Japannext PTS SOR routing deep dive
On this page
Wiki route
This page sits inside securities index as the venue-mechanics deepening of Japannext and the routing-mechanics deepening of Japan best execution, SOR, and PTS. Read it with PTS liquidity data guide for the data layer, Japan market infrastructure map for where Japannext fits between TSE / OSE and JSCC / JASDEC, and FIEA operator registry for the license boundary that allows a PTS operator to exist. JapanFG operator anchors include SBI HD (Japannext’s anchor shareholder via SBI group lineage), Nomura HD (Instinet legacy / SOR-heavy participant), SBI Securities and JSDA (PTS statistics publisher).
TL;DR
Japannext is the oldest and largest cash-equity PTS in Japan, operated by Japannext Co., Ltd. (formerly SBI Japannext) under a FIEA Type I financial instruments business with PTS authorization.

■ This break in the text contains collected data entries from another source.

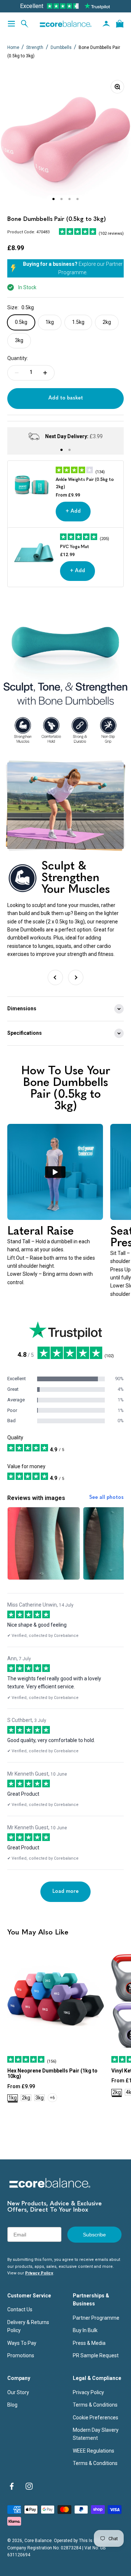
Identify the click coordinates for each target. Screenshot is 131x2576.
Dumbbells (62, 47)
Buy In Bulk (85, 2330)
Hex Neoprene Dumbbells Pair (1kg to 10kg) (52, 2073)
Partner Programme (96, 2318)
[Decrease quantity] (17, 372)
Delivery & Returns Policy (28, 2326)
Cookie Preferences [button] (95, 2417)
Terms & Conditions (95, 2405)
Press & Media (89, 2343)
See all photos (106, 1497)
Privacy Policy (39, 2273)
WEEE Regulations (93, 2451)
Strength (34, 47)
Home (13, 47)
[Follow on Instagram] (29, 2486)
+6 (52, 2097)
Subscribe (94, 2235)
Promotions (20, 2355)
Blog (12, 2405)
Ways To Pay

It runs lit continuous-auction order books (J-Market for daytime sessions and X-Market for night session) and supports limit / market / iceberg / pegged order types familiar from MTF / ATS designs in EU and US. Its competitive role is to give broker SOR engines a price-improvement and out-of-hours alternative to TSE and the OSE-listed cash adjacency. Routing economics are shaped by JSDA self-regulatory rules, FSA customer-best-interest principles, fragmentation between TSE / Japannext / ODX (cash equity scope is narrow at ODX, primarily security tokens), and broker preferencing where the SOR owner is also a Japannext shareholder or distribution counterparty.
Venue identity
| Field | Public reading |
|---|---|
| Legal entity | Japannext Co., Ltd. (株式会社ジャパンネクスト証券) |
| FIEA registration | Type I Financial Instruments Business Operator with PTS operating authorization (verify on [[securities/financial-instruments-business-operators-japan-index |
| Shareholder lineage | SBI group / SBI HD-anchored historical PTS lineage; Goldman Sachs and other firms have been historical PTS shareholders or counterparties across Japan PTS history. Verify current cap-table per venue IR. |
| Self-regulatory adjacency | [[financial-regulators/jsda |
| Markets operated | J-Market (daytime continuous), X-Market (night session continuous) for cash equity PTS trading. |
| Clearing route | Cash equity PTS trades clear through [[securities/japan-securities-clearing-corp |
Cap-table and entity-name changes occur; always check the venue’s About / Regulations page before quoting current ownership in time-sensitive material.
Session structure
Japannext operates two distinct sessions which broker SOR logic must treat as different liquidity pools:
| Session | Window (illustrative) | Use case |
|---|---|---|
| J-Market | Overlapping TSE day session | Lit alternative venue for price improvement, hidden liquidity capture, midpoint matching in supported segments. |
| X-Market | Evening / overnight session | After-hours liquidity for retail customers and ETF / index funds processing late flow; key value-add against TSE which lacks a regular night session for cash equities. |
The evening session is one of Japannext’s most distinctive product features because TSE does not offer a comparable regular post-close cash equity continuous market; OSE PTS-Night and TSE’s own ToSTNeT venue have different mechanics (negotiated / closing-price / large-order designs). Routing customers’ market-on-close or after-hours-news-reaction orders is therefore an X-Market use case rather than a TSE substitute.
Order types
Japannext supports a richer order-type vocabulary than retail UIs typically expose. The publicly described family includes:
| Order type | Behaviour | Routing relevance |
|---|---|---|
| Limit | Standard price-time-priority limit. | Default SOR comparison primitive against TSE NBBO. |
| Market | Take available best displayed liquidity. | Higher impact risk in PTS books than on TSE due to thinner top-of-book in some issues. |
| Iceberg / hidden-quantity | Display only a portion, replenish on fill. | Used by institutional flow to mask block size from price-improvement seekers. |
| Pegged orders (where supported) | Track NBBO / midpoint / primary venue best price. | Useful for SOR engines seeking price improvement without quoting risk. |
| Stop / stop-limit | Conditional triggers. | Broker-side conditional orders may convert to limit / market on trigger and reroute. |
| Time-in-force variants (Day / IOC / FOK) | Standard global TIF vocabulary. | Critical for SOR engines that want to probe Japannext liquidity and immediately re-route on partial fill. |
Always verify the venue’s current rule book and broker product disclosures for exact field-level behaviour; PTS rule revisions and tick-size synchronizations alter the practical edge.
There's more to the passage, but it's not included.